**YOUR OBJECTIVE**.
Reproduce the stretch of the listing from the line containing "Locate an element on the screen. This" through the end of the listing, leaving the pictures out.

(GIVEN INFORMATION Opens)

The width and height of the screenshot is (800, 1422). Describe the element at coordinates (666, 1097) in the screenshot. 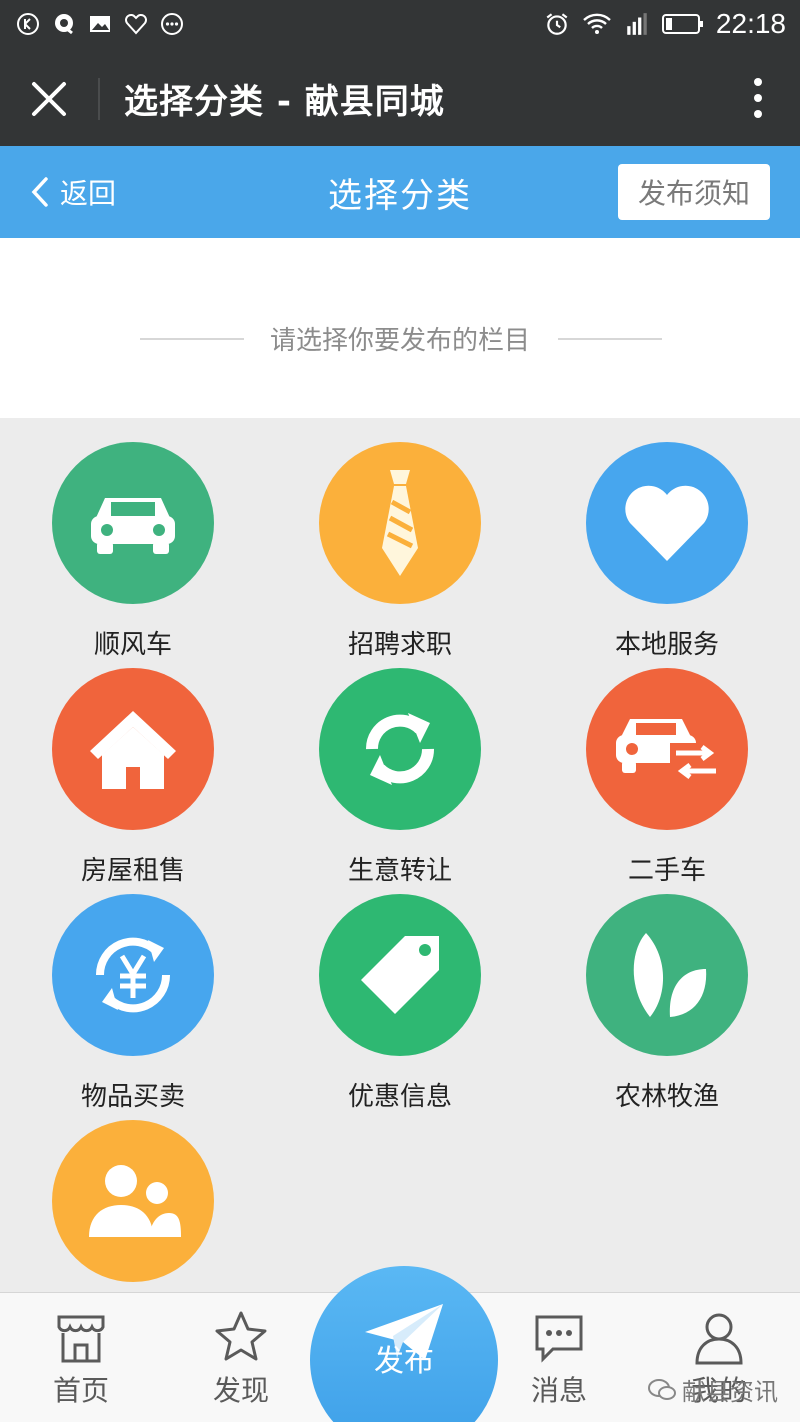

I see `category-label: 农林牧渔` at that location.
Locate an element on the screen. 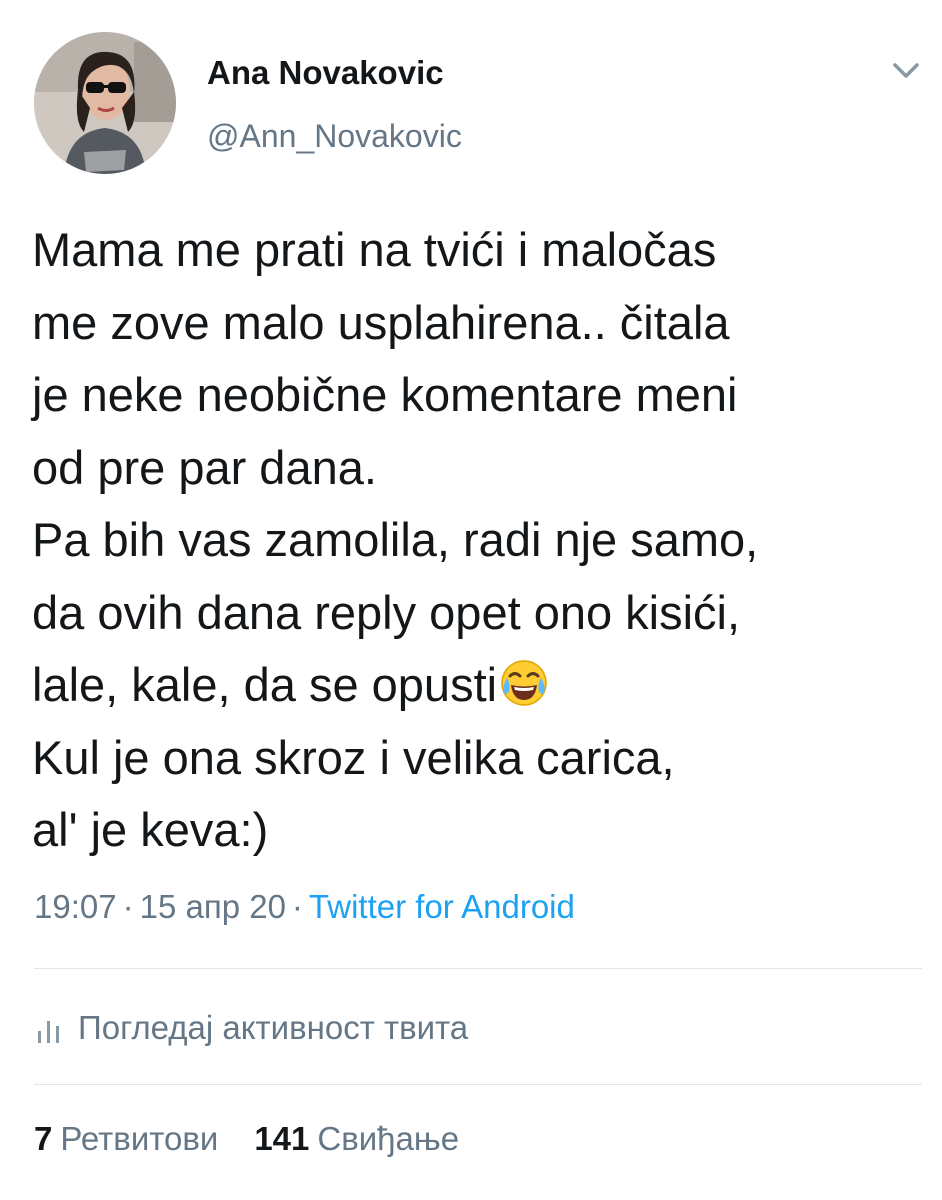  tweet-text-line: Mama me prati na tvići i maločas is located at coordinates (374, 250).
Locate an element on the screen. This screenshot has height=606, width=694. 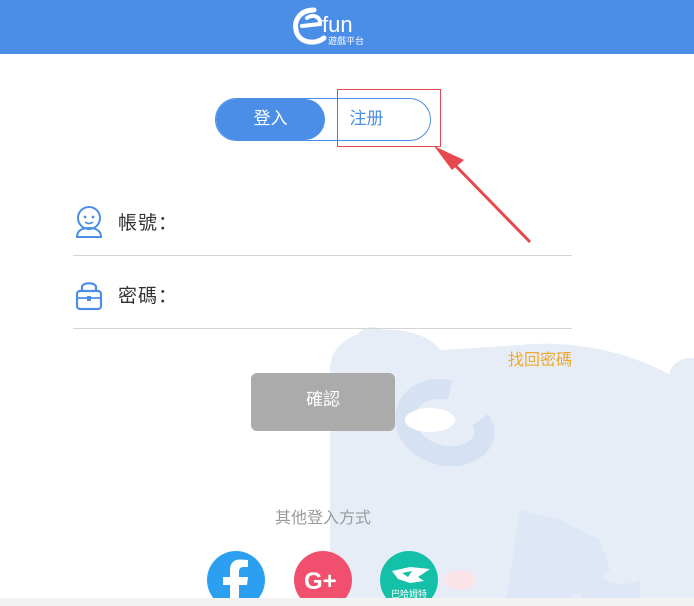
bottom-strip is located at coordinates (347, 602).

(GIVEN INFORMATION Closes)

**SOLUTION FOR THIS EXERCISE**.
Locate an element on the screen. This screenshot has height=606, width=694. 
bottom-strip is located at coordinates (347, 602).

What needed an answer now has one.